“If We Don't Do It, No One Will:” How a Doctor Put Her Passion Aside During the Pandemic

By Casey Bacot for COMM-320 at American University


From mask mandates to remote workplaces, the COVID-19 pandemic changed the course of every American’s life. Teachers learned how to use online applications such as Zoom, restaurants had to adapt to a larger influx of carryout orders, and Dr. Kimberly Blumenthal stepped away from her passion and began researching adverse reactions to the COVID-19 vaccine. 

Dr. Blumenthal is an allergist and immunologist at Massachusetts General Hospital. While her background includes a wide range of studies including economics and internal medicine, she said when deciding on her career path she focused on the importance of loving your work. 

She found her passion for allergy and immunology during her internal medicines residency at MGH. Her first love within the field is penicillin allergy, specifically the misinformation and misdiagnoses that are involved with it. 

“Of the 32 million patients in the US who report a penicillin allergy, less than 5% of patients are truly allergic,” she said in an interview with the American Academy of Allergy, Asthma & Immunology in 2016. This can cause millions of individuals to be neglected the proper treatment for problems they may be facing.

“I wanted to feel like what I do matters,” she explained while sitting in her office during a break in her busy day. That is why she found a new interest during the pandemic: chronic urticaria after the COVID-19 vaccine.

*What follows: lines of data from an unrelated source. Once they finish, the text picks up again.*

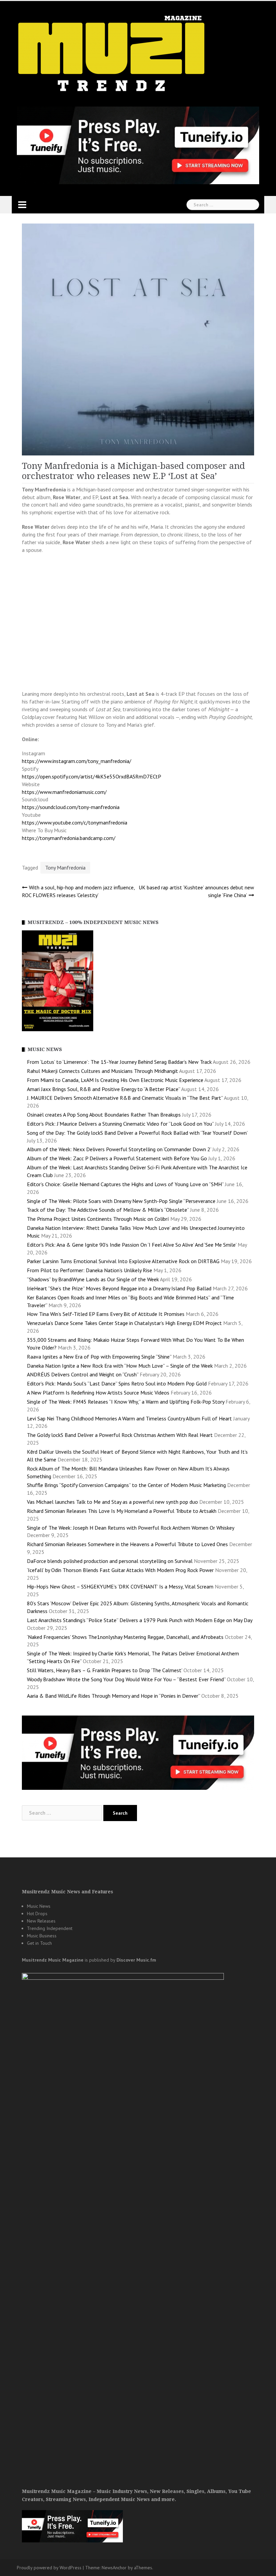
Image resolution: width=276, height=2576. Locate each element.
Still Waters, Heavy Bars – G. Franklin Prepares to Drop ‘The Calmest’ (104, 1670)
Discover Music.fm (136, 1960)
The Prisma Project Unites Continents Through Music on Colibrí (98, 1218)
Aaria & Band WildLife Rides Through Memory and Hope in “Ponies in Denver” (113, 1695)
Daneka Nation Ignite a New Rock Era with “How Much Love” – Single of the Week (120, 1365)
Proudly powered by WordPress (49, 2568)
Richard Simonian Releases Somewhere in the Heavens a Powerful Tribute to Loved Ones (127, 1544)
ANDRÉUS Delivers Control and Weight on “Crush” (82, 1374)
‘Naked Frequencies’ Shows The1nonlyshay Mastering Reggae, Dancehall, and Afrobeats (125, 1637)
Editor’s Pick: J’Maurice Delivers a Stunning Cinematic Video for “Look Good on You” (120, 1123)
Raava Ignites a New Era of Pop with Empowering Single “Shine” (99, 1356)
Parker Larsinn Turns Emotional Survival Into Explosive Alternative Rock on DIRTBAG (123, 1261)
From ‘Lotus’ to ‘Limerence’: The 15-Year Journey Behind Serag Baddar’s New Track (119, 1061)
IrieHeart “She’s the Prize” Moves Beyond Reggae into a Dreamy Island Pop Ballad (119, 1288)
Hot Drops (37, 1913)
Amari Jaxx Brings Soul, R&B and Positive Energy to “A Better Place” (103, 1089)
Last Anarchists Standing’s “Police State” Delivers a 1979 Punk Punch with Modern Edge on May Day (139, 1620)
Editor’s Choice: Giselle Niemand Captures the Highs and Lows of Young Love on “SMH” (125, 1184)
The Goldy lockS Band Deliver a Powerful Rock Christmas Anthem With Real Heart (120, 1435)
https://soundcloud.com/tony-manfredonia (70, 807)
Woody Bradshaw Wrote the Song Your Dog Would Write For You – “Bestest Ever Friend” (126, 1679)
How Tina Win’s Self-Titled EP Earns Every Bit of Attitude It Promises (105, 1314)
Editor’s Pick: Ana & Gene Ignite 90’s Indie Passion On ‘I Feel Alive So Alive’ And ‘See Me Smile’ (131, 1244)
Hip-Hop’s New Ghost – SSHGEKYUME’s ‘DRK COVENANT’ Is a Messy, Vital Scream (120, 1586)
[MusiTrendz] (113, 54)
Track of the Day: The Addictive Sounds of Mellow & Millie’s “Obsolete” (108, 1209)
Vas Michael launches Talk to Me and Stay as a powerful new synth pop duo (112, 1501)
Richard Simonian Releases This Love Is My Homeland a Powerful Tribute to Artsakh (121, 1510)
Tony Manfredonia (65, 867)
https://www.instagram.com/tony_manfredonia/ (76, 761)
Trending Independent (49, 1928)
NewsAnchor (114, 2568)
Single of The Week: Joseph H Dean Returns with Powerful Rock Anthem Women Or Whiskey (130, 1527)
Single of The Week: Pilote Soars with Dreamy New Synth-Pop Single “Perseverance (121, 1201)
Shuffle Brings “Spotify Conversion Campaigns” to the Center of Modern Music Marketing (126, 1485)
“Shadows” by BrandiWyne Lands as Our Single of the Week (93, 1279)
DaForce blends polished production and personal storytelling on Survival (110, 1561)
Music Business (42, 1936)
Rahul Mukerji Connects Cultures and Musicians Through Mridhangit (102, 1071)
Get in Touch (39, 1943)
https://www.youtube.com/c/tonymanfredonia (74, 822)
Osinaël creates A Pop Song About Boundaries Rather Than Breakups (104, 1114)
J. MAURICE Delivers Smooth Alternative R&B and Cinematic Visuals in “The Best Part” (125, 1097)
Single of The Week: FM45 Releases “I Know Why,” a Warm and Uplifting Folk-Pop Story (125, 1401)
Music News (38, 1906)
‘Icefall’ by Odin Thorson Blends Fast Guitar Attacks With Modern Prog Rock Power (120, 1570)
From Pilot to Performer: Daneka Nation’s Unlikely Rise (89, 1270)
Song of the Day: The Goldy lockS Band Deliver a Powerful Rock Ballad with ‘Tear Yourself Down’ (137, 1132)
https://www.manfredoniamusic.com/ (64, 792)
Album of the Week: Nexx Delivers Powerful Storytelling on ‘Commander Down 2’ (119, 1149)
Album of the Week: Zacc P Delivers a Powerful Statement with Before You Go (117, 1158)
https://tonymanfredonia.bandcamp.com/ (68, 838)
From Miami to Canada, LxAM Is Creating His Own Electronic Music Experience (115, 1080)
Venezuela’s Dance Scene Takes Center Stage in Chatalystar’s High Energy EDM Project (124, 1323)
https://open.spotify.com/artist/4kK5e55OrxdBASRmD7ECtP (91, 776)
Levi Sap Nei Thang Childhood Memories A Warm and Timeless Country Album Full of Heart (129, 1418)
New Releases (41, 1921)
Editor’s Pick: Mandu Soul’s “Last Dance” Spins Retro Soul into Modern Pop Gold (117, 1383)
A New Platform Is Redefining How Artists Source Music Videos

When vaccine rollouts began in December of 2020 in the UK, Dr. Blumenthal and her colleagues at MGH were called upon to begin advising other medical professionals on how to respond to certain skin reactions. 

“We jumped into action and tried really hard to quickly come up with useful guidelines,” said Dr. Anna Wolfson, a clinician working on Dr. Blumenthal’s research team. “We knew that our colleagues who are not allergists at our institutions would be asking a lot of questions.” 

As a physician herself, when vaccines began to be implemented, she looked for reactionary trends among her patients. 

“We've never widespread vaccinated a whole population with an mRNA vaccine, but we knew what could happen. [Urticaria] was something that we were seeing a lot and put two and two together, the timing is often the same,” she explained about seeing an influx of chronic urticaria in patients.

“It wasn't really until we saw enough patients with chronic hives that were like, well, we should collect these differently,” she said while explaining the online case registry that her team created to document cases of urticaria. 

Although Dr. Blumenthal is working countless hours to research this reaction, that effort will make little change unless it is funded. She explained that this research is pushed aside currently because it is a quality of life issue rather than a life or death issue. 

While Blumenthal has enjoyed conducting research related to the COVID-19 vaccine, she explained that this is not a permanent change to her profession.

“This is a nice, you know, I feel like it's been, it's nice to be useful to a pandemic situation,” she said. “I tell everybody, my first love is penicillin allergy. I'm a drug allergist. I love drug allergy. I love antibiotic allergy. Because I love treating infectious diseases.”

Julia Buck who suffers from chronic urticaria from the vaccine explained, “I am not concerned because I know there are people working on it. There is good science being conducted, but it takes a lot of time. Dr. Kimberly Blumenthal is one of those researchers working on it.”

Dr. Blumenthal’s research will be used far into the future as it has given a powerful insight into the world of mRNA vaccines. She hopes that as the pandemic subsides, patients will still look to her and her team and its research to provide the assistance that they may need.

She is correct in her assumptions that a doctor’s attention will provide necessary relief in the minds of patients. Individuals suffering from this reaction have rejoiced in hearing that somebody is finally working towards finding answers to this seemingly untreatable reaction.

“I am so relieved to see that this is being monitored, discussed, and brought to the forefront!!!” said Nathalie Elias in response to a post regarding Blumenthal’s research on Facebook.

Dr. Blumenthal understands the importance of her research. She hopes to soon find answers for those who are facing this issue because she believes “if [she doesn’t] do the studies, no one will.”